When was the last time you trained with a dojo completely outside your style/organizaton?
I'm Ki Society and I spent five days training with a shihan (8th dan) from Aikikai Hombu. He was nothing but gracious and friendly and paid as much attention to me in class as anyone else. The host dojo, from the sensei on down to new students made me feel very welcome. This was the first time I had been there.
In the past year, I have dropped in
in at AAA, Aikikai, ASU and some independent dojos. Taken classes or did seminars with major teachers in those organizations.
What were your feelings at that dojo and how did they treat you?
I've heard about bad experiences years ago, but I have never had one.
Perhaps it's because I always go in
expecting the best rather than the worst. The world is what you make it.
You can choose to focus on the conflict out there or you can look for openings where compassion and friendship are in everyone.
That isn't to say I haven't shaken the dust off my sandals upon leaving a few places, but I don't make generalizations from individuals nor
do I repeat stories to others.
and I do visit two dojos in town that
have head sensei that have a individual history and don't speak to each other. They know I visit the other dojo, I make no secret about it. When I go to either one, we don't talk about the past we just do aikido. I don't attempt to get involved in the politics.
I am respectful at both places and only say good things.
What were the reactions of the teachers and fellow students in your dojo, when you told them of your visits?
No big deal. In fact I can recall many
a good time in the Virginia Ki Society
when a number of fellow students would get together and have a good time chatting about their experiences with this or that sensei at seminar and something funny or interesting happened.
Now, I am the head of the Ki Society
school in Houston, so I set the tone
and attitude. I don't try to teach them
non-Ki Society style but my senior students always know that I come back and show them some insight or
move I picked up at these wayward wonderings through the larger aikido landscape. We play with it. It's a non-issue with me if they want to go to a seminar out Ki Society because I am likely to be right there with them.
When I was a sankyu, I remember my first teacher taking me and several other students to a seminar with Saito Sensei.
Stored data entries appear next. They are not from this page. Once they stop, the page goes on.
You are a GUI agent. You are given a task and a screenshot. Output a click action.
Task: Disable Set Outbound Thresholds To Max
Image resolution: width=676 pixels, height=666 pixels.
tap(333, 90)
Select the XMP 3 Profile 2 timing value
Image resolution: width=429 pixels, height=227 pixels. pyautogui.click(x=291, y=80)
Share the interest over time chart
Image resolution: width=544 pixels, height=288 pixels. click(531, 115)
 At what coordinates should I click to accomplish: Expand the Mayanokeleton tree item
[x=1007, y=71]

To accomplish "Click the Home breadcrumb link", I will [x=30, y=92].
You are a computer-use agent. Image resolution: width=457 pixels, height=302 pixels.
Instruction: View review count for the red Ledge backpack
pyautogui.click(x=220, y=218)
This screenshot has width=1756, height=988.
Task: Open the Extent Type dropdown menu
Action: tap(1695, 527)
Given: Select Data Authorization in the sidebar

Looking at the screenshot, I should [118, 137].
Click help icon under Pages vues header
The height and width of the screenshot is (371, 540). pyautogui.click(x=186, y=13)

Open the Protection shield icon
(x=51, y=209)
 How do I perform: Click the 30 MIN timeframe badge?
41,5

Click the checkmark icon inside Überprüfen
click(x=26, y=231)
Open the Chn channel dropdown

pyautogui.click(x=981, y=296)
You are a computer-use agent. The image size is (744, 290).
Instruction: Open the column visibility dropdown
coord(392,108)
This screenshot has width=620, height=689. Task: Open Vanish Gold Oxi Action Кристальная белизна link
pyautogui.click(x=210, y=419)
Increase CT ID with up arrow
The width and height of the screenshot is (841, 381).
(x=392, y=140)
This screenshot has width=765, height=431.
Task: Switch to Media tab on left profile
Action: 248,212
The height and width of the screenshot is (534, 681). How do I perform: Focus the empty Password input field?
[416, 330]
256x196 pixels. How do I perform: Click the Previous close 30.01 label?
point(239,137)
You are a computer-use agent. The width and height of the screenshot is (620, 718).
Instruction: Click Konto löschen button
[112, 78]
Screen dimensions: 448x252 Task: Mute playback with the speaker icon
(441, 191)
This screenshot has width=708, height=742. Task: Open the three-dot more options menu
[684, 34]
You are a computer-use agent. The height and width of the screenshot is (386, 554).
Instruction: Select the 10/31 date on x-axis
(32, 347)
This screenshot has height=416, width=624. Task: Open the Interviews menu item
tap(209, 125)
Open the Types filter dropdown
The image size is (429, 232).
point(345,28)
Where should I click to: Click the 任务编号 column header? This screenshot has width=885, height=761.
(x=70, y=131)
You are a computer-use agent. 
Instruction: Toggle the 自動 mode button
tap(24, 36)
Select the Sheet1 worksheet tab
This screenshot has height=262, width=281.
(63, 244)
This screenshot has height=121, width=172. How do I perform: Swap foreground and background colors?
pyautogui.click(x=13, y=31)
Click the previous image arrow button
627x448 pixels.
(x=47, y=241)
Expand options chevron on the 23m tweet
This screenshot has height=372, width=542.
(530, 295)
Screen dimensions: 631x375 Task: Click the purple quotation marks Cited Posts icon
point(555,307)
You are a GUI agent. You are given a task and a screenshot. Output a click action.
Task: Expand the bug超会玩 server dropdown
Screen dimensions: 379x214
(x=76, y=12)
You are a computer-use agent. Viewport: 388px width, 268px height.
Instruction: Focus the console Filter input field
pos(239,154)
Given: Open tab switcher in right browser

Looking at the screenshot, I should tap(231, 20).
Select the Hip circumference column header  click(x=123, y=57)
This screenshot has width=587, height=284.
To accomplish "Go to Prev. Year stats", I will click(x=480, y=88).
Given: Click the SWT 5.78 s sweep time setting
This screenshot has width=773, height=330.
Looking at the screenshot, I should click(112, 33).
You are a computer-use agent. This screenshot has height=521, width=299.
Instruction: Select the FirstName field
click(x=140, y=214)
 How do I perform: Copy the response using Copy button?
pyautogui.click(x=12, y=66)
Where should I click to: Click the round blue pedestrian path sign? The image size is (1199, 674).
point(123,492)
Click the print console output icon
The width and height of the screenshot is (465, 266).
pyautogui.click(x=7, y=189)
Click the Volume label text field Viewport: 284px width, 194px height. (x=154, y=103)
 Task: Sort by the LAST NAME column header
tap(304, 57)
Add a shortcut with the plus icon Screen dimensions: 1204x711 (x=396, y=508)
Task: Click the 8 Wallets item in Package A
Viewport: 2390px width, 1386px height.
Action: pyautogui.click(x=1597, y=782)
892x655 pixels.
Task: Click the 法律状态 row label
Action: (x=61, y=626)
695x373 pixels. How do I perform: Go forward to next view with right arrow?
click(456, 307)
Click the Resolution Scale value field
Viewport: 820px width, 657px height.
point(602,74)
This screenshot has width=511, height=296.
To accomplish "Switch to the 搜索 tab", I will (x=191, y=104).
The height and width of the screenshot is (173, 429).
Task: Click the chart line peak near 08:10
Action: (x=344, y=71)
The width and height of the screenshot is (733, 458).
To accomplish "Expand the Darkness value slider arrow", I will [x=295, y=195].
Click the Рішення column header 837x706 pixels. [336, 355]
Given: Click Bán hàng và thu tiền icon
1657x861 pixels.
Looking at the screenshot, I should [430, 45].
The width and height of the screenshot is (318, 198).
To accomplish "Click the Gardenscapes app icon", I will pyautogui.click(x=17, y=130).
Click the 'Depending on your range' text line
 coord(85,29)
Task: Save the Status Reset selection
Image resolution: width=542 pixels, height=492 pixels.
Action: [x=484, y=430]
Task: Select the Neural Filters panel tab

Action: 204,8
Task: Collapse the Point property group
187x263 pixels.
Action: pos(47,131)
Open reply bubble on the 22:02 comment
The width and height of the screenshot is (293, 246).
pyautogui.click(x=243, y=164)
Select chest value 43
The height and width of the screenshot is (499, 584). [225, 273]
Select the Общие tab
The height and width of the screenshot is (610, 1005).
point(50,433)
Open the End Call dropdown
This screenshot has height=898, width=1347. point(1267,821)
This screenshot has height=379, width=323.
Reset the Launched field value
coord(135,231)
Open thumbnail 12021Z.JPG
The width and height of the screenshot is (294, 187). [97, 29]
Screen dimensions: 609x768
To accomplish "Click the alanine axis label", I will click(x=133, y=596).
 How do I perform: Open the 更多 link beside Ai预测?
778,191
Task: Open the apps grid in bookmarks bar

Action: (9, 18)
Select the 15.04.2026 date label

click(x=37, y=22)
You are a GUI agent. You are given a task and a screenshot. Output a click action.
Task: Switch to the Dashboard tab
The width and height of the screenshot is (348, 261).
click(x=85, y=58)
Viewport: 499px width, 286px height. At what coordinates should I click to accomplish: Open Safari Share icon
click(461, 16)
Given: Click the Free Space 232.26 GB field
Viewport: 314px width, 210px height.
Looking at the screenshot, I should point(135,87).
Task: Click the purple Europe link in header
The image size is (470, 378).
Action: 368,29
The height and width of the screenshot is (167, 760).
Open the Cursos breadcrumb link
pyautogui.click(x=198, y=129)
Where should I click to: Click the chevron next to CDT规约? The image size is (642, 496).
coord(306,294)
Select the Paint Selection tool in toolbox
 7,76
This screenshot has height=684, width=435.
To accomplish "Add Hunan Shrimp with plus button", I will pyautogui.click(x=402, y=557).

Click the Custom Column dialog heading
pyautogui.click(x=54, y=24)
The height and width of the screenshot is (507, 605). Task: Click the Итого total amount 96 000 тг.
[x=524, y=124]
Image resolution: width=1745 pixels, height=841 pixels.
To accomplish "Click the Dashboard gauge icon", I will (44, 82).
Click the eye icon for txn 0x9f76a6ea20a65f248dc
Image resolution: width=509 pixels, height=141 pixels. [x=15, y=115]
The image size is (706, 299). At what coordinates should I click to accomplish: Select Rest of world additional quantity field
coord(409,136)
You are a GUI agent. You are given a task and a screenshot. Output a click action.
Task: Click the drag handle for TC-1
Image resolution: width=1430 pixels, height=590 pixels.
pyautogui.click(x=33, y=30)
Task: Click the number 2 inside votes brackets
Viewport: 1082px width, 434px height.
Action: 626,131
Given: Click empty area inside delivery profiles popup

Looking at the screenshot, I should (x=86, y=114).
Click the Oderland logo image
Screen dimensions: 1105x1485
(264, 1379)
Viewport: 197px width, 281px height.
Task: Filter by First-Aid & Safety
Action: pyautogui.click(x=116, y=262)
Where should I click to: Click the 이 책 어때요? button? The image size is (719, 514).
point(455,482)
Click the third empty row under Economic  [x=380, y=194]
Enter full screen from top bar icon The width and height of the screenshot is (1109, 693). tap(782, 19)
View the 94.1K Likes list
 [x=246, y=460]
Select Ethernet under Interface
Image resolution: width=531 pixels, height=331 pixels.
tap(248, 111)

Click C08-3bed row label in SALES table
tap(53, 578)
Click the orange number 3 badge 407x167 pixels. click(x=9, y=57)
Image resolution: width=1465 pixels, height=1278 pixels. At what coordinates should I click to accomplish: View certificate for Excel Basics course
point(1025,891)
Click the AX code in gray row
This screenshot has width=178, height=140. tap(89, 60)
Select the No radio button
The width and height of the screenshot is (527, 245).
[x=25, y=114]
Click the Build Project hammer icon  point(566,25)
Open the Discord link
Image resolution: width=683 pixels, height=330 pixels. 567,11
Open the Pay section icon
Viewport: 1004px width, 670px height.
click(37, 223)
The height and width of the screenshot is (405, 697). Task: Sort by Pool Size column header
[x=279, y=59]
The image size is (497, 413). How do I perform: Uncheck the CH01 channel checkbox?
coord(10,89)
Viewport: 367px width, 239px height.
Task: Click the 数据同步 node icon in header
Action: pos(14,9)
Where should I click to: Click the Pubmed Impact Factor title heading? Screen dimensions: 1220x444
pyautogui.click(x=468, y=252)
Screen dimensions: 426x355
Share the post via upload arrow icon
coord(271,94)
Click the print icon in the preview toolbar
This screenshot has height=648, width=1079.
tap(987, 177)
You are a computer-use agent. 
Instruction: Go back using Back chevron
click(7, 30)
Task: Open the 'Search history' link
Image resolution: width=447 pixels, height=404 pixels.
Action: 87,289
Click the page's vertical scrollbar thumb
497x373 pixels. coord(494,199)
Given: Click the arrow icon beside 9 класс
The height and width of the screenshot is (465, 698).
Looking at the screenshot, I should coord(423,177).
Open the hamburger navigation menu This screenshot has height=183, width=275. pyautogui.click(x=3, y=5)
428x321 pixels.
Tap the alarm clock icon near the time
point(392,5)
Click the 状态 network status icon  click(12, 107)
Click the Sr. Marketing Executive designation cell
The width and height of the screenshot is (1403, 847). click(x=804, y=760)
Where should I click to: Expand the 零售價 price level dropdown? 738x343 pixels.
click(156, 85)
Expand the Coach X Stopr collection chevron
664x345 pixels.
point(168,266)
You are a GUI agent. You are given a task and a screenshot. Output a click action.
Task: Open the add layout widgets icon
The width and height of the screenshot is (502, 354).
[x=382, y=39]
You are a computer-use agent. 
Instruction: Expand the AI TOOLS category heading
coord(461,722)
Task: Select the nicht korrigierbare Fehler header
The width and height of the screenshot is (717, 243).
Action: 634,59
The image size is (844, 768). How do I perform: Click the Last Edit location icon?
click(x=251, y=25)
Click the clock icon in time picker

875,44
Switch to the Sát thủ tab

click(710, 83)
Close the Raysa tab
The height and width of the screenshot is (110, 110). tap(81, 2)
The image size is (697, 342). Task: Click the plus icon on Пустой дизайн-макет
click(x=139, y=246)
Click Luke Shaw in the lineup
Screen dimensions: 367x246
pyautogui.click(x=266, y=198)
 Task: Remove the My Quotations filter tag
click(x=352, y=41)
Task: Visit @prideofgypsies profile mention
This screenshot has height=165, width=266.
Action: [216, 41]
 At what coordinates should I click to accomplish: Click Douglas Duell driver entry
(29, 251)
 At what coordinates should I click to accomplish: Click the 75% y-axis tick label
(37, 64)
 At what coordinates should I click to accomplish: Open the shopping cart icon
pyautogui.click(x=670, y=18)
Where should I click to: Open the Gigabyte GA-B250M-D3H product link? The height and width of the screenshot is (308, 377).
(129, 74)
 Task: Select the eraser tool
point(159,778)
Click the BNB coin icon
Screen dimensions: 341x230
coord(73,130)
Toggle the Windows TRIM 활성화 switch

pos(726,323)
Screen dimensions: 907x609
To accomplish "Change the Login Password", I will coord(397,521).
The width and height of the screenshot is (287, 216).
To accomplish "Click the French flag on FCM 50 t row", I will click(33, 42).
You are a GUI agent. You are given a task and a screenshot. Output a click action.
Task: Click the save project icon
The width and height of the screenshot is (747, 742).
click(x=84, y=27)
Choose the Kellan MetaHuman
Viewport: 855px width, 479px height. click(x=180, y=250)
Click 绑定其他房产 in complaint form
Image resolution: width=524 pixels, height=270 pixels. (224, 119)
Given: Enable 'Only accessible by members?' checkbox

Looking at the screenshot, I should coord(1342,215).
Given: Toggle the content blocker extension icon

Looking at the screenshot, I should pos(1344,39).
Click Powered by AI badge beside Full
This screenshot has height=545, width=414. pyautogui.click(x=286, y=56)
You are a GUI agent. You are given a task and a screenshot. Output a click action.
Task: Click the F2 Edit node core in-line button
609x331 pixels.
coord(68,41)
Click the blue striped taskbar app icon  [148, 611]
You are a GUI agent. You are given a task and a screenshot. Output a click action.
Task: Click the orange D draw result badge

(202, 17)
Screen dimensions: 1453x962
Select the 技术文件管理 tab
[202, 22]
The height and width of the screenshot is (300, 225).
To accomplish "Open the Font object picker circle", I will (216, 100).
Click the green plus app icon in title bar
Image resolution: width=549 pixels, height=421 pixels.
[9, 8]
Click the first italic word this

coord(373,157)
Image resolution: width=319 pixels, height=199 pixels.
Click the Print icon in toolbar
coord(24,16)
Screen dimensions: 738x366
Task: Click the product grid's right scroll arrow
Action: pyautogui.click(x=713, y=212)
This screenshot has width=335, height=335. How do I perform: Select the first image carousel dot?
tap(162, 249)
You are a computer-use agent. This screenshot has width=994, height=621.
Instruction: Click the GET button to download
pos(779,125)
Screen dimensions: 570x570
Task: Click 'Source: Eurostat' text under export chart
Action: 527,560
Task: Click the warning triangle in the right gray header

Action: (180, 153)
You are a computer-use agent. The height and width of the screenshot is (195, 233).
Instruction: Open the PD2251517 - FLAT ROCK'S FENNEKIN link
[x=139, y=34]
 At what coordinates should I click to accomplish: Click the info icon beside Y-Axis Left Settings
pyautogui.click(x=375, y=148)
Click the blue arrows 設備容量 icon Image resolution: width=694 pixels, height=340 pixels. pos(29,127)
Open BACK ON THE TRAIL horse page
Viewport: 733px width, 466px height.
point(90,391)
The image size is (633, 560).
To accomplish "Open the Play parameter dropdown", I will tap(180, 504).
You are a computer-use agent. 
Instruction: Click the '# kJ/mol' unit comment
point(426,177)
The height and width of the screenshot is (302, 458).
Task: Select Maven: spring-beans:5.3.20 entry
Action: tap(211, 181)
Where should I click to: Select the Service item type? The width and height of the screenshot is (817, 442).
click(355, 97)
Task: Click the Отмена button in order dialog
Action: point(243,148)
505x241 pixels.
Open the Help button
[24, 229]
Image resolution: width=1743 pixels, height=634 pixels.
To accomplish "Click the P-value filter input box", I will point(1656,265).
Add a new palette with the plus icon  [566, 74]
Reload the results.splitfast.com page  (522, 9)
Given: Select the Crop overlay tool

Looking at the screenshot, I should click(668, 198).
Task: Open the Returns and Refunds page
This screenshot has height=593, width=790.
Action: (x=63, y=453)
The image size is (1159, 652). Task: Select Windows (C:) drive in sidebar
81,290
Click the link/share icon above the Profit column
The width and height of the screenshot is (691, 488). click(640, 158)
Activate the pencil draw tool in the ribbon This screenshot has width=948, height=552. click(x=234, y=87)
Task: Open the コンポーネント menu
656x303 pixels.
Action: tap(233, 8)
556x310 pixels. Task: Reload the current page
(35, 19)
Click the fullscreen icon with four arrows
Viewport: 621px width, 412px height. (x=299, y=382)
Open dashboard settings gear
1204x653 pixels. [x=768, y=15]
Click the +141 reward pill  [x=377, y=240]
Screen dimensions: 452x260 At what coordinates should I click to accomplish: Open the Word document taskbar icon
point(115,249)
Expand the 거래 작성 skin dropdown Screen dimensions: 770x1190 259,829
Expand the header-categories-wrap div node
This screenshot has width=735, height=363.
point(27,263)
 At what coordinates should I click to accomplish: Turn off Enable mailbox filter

The attitude always was, if what we teach doesn't withstand scrutiny, then what good is it ?
You learn what each group's assumptions are and what their goals are. Some I agree with and some I don't, but it's almost always educational.
Were you foolish enough to tell someone in your dojo, what you were doing?
Sorry to play Devil's Advocate, but I really don't see any change in attitude among Aikido organizations.
By their very nature, organizations will be slow to change in attitude.
But individuals can and do change
and new generations of students don't need to carry on the grudges of older generations if the seniors can recognize that forgiveness is a powerful tool and that passing on bad stories is like dealing in poison.
No one said human nature was all sweetness and light - learning to get along with each other is an important lesson. It's a lesson that has to be constantly relearned and practiced daily.
and one of the best ways to practice it is to enter a room of strangers, accept what is human nature in all the varied forms of imperfection, and leave with a new set of friends.